To find out how our Food writer, Aida Ahmad learnt this recipe, read her story at Star Food.
- 1/2 chicken, washed and cut into small pieces
- 1 tablespoons oil
- 1 inch fresh ginger, pureed in mill attachment
- 4 cloves garlic, pureed in mill attachment
- 1 tbsp Kashmiri chilli powder
- 1/2 tsp fennel powder
- 1/2 tsp turmeric powder
- 1/2 tsp poppy seed (kas-kas) powder
- 1/2 tsp chilli powder
- 2 tbsp kurma powder
- 1/2 tsp salt
- 2 tbsp cashew nut paste (soak 40gm cashew nuts in 2 tbsp water for 1/2 hour and puree in mill attachment)
- For Cooking:
- 2 tbsp oil
- 1 cinnamon stick
- 3 bay leaves
- 8 cloves
- 6 cardamom pods
- 2 star anise
- 3 dried chillies
- 2 pandan leaves, tied into a knot
- 1 stalk lemongrass, bruised to release fragrance
- 3 cm ginger
- 1 medium onion, sliced
- 2 sprigs coriander leaves, chopped
- 6 sprigs mint leaves, chopped
- 1 cup water
- 1 cup canned tomato soup
- 1 tbsp tomato paste
- salt to taste
- In a big bowl, coat chicken with marinade ingredients and set aside for 30 minutes.

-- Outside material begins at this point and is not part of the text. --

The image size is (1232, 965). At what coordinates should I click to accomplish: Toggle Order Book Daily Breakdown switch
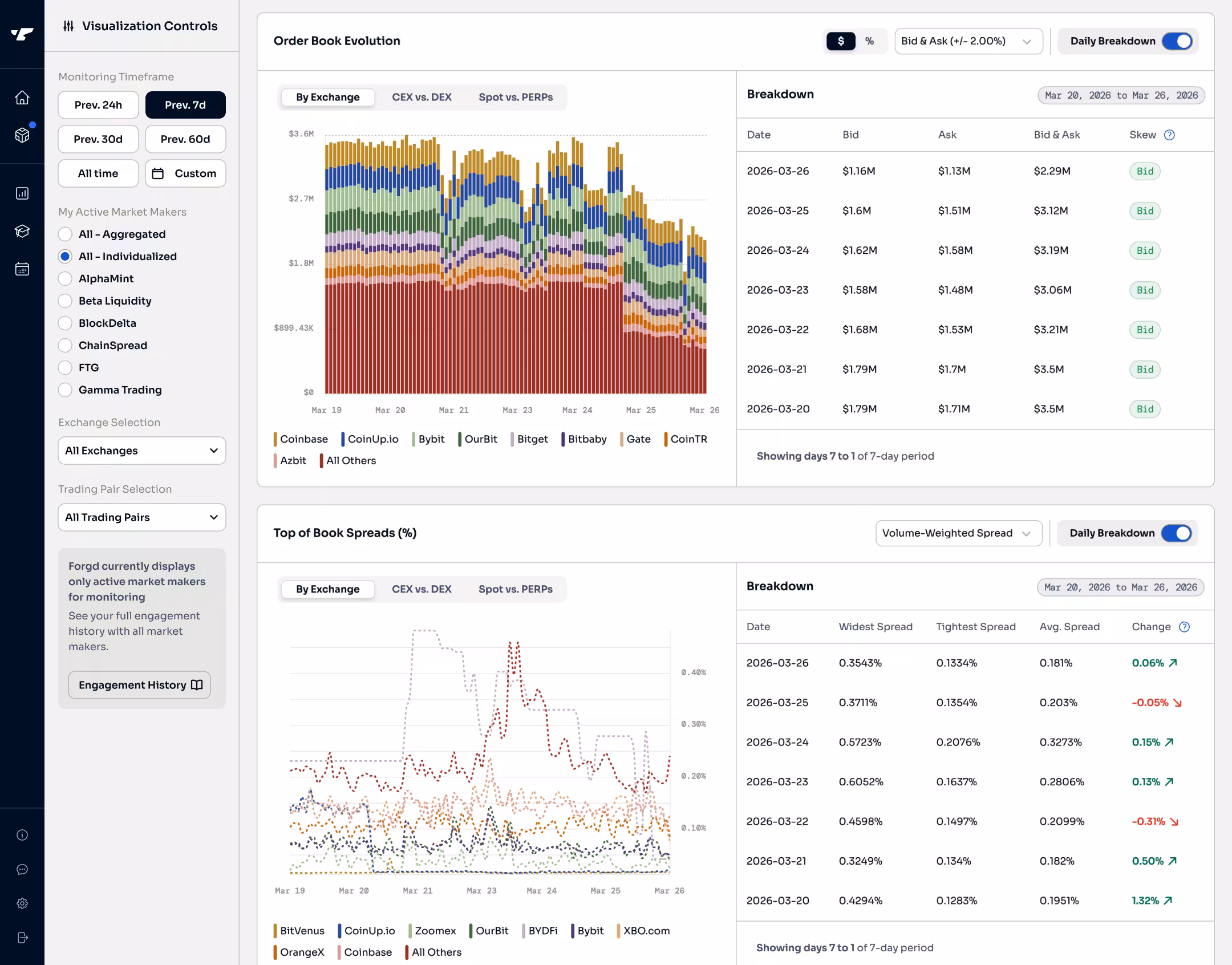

- In a heavy based pot or wok, heat oil on medium heat. Add the pandan, bay leaves, lemongrass and spices and sauté until fragrant.

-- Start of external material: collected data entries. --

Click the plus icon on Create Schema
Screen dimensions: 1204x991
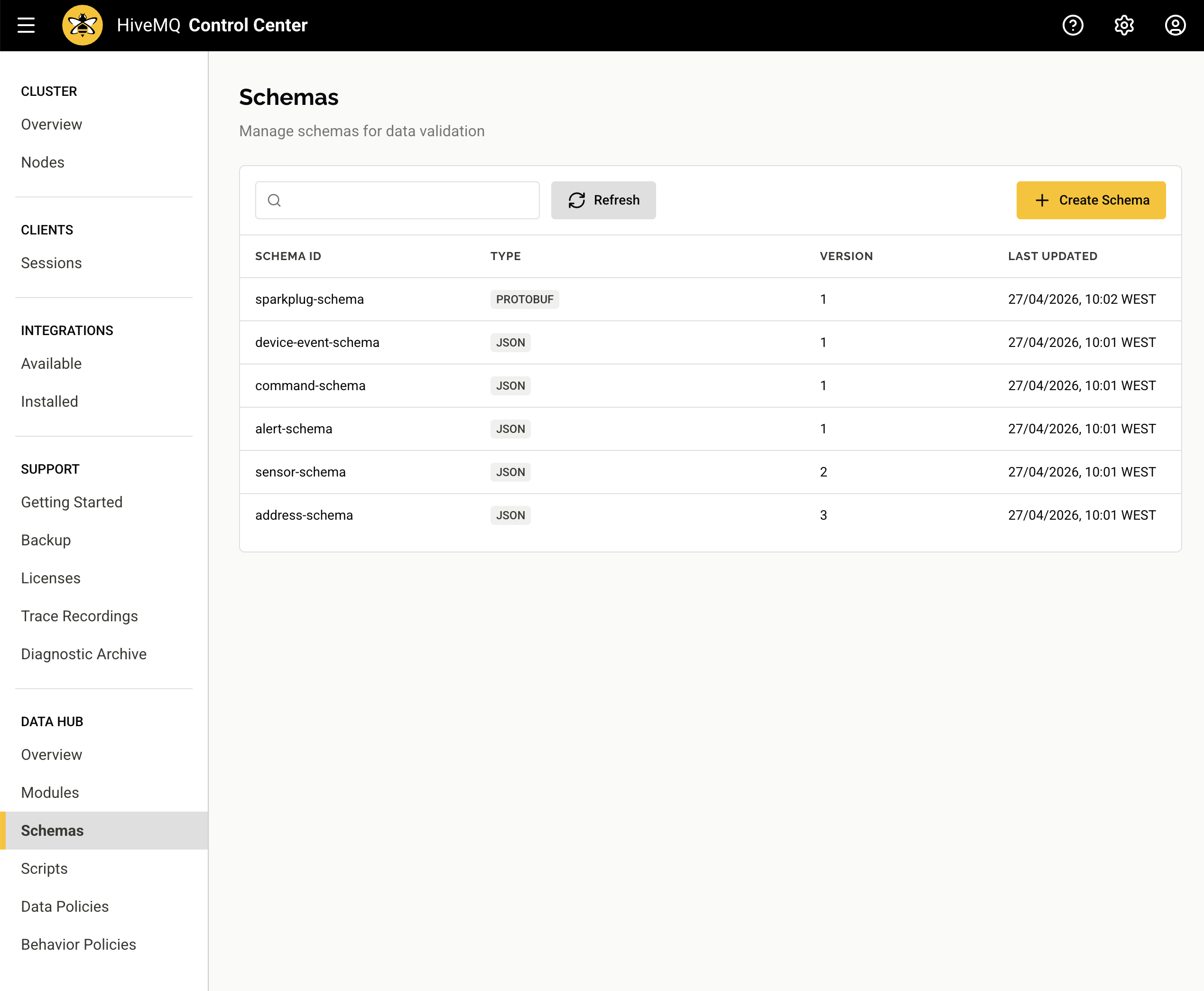[1042, 200]
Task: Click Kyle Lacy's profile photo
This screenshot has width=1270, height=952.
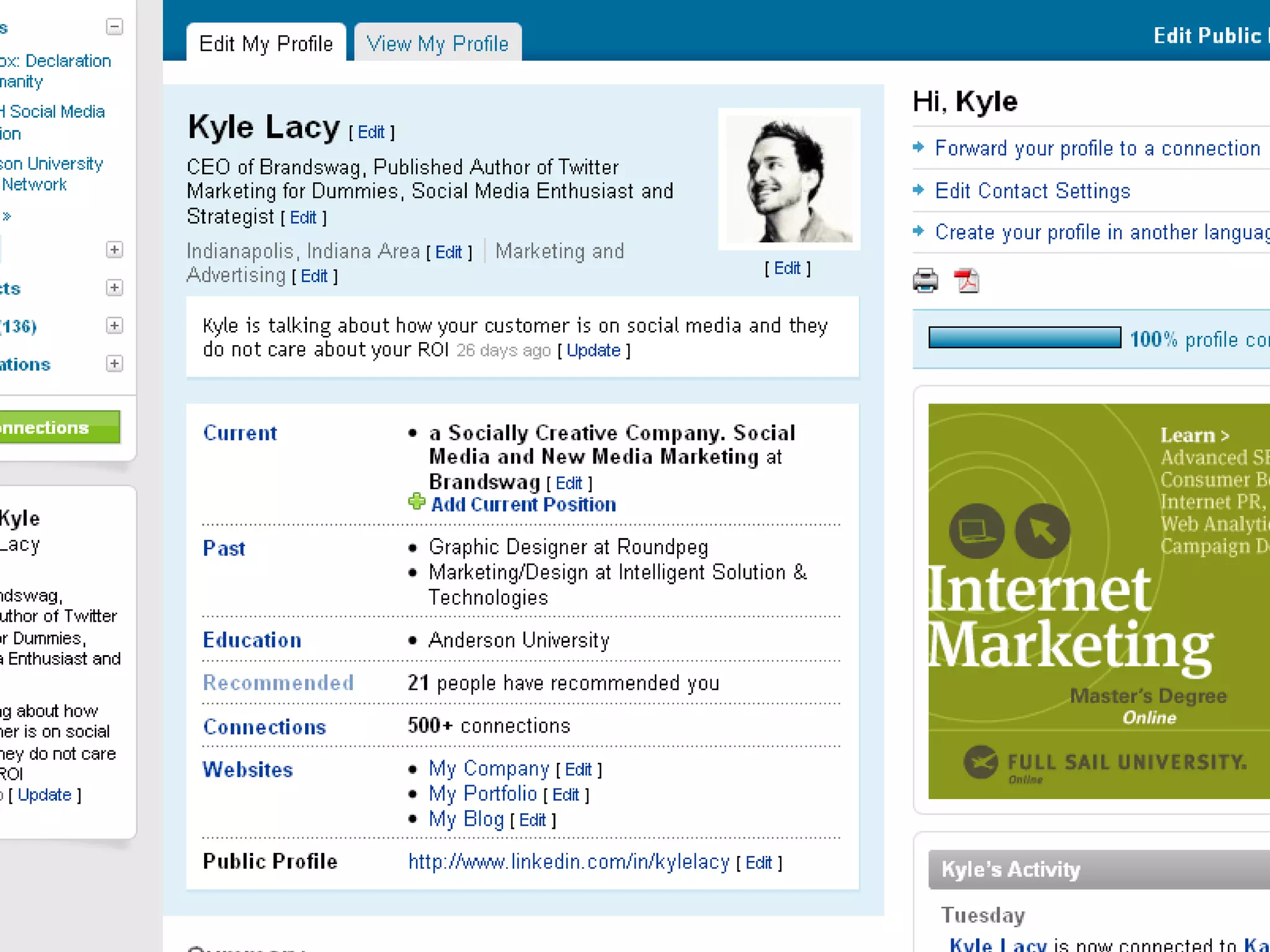Action: tap(789, 179)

- Add in chopped onions and mix until evenly cooked and onions are translucent.
- Add in chopped mint and coriander leaves and toss until everything is combined. Leave for five minutes.
- Add marinated chicken. Stir until well combined and leave on medium heat under lid until chicken is half cooked and sizzling for about 10 minutes.
- Add tomato soup and paste and mix well until chicken is evenly coated. Simmer on low heat until chicken is cooked. Serve with hot rice.